[HDU 5382] GCD?LCM!

Description

First we define:

(1) \(lcm(a,b)\), the least common multiple of two integers \(a\) and \(b\), is the smallest positive integer that is divisible by both \(a\) and \(b\). for example, \(lcm(2,3)=6\) and \(lcm(4,6)=12\).

(2) \(gcd(a,b)​\), the greatest common divisor of two integers \(a​\) and \(b​\), is the largest positive integer that divides both \(a​\) and \(b​\) without a remainder, \(gcd(2,3)=1​\) and \(gcd(4,6)=2​\).

(3) \([exp]\), \(exp\) is a logical expression, if the result of \(exp\) is \(true\), then \([exp]=1\), else \([exp]=0\). for example, \([1+2≥3]=1\) and \([1+2≥4]=0\).
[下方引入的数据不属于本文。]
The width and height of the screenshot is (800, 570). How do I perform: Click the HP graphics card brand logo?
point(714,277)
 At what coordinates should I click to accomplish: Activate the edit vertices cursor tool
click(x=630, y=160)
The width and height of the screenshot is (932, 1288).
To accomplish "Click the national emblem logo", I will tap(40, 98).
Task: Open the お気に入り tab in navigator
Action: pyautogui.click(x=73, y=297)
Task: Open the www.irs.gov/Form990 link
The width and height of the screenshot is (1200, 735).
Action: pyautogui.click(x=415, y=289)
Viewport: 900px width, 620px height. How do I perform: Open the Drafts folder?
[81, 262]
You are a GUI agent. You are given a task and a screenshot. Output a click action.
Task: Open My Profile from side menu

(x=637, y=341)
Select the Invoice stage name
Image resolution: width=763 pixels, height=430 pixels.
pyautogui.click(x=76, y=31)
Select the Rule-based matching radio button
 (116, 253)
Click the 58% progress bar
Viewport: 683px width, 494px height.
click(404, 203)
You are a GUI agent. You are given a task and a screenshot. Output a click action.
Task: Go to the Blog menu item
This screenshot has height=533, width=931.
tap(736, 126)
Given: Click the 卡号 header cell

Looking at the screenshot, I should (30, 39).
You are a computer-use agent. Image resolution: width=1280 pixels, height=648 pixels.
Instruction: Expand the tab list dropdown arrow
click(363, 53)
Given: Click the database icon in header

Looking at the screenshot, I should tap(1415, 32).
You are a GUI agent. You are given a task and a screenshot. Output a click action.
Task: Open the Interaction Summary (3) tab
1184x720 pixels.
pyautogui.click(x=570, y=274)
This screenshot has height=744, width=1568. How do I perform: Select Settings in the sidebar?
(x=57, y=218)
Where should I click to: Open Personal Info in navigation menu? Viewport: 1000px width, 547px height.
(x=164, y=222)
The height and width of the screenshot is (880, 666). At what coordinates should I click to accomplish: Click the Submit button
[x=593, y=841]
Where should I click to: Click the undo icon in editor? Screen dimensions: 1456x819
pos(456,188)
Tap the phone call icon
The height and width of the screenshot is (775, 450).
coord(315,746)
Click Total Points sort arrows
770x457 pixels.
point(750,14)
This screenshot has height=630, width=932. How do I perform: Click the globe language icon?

Now Stilwell wants to calculate such a problem:

\[F(n)=\sum_{i=1}^n\sum_{j=1}^n[lcm(i,j)+gcd(i,j)\ge n]\\ S(n)=\sum_{i=1}^nF(i) \]

Find \(S(n) \bmod 258280327​\).

Input

The first line of the input contains a single number \(T​\), the number of test cases.
Next \(T​\) lines, each line contains a positive integer \(n​\).
\(T≤10^5, n≤10^6​\).

Output

\(T\) lines, find \(S(n) \bmod 258280327\).

Sample Input

8
1
2
3
4
10
100
233
11037

Sample Output

1
5
13
26
289
296582
3928449
213582482

Source

2015 Multi-University Training Contest 8

Solution

\[F(n)=n^2-\sum_{i=1}^{n}\sum_{j=1}^{n}[lcm(i,j)+gcd(i,j)<n]\\ \begin{eqnarray} F(n)-F(n-1)&=&n^2-\sum_{i=1}^{n}\sum_{j=1}^{n}[lcm(i,j)+gcd(i,j)<n]-(n-1)^2+\sum_{i=1}^{n-1}\sum_{j=1}^{n-1}[lcm(i,j)+gcd(i,j)<n-1]\\ &=&2n-1-\sum_{i=1}^{n-1}\sum_{j=1}^{n-1}[lcm(i,j)+gcd(i,j)=n-1]\\ \end{eqnarray}\\ F(n)=F(n-1)+2n-1-\sum_{i=1}^{n-1}\sum_{j=1}^{n-1}[lcm(i,j)+gcd(i,j)=n-1] \]

设

\[\begin{eqnarray} f(n)&=&\sum_{i=1}^{n}\sum_{j=1}^{n}[lcm(i,j)+gcd(i,j)=n]\\ &=&\sum_{d=1}^{n}\sum_{i=1}^{\lfloor\frac{n}{d}\rfloor}\sum_{j=1}^{\lfloor\frac{n}{d}\rfloor}[i\times j\times d+d=n][gcd(i,j)=1]\\ &=&\sum_{d\mid n}\sum_{i=1}^{\frac{n}{d}}\sum_{j=1}^{\frac{n}{d}}\left[i\times j+1=\frac{n}{d}\right][gcd(i,j)=1]\\ &=&\sum_{d\mid n}\sum_{i=1}^{\frac{n}{d}}\left[gcd\left(i,\frac{\frac{n}{d}-1}{i}\right)=1\right] \end{eqnarray} \]

设

\[g(n)=\sum_{i=1}^{n+1}\left[gcd\left(i,\frac{n}{i}\right)=1\right] \]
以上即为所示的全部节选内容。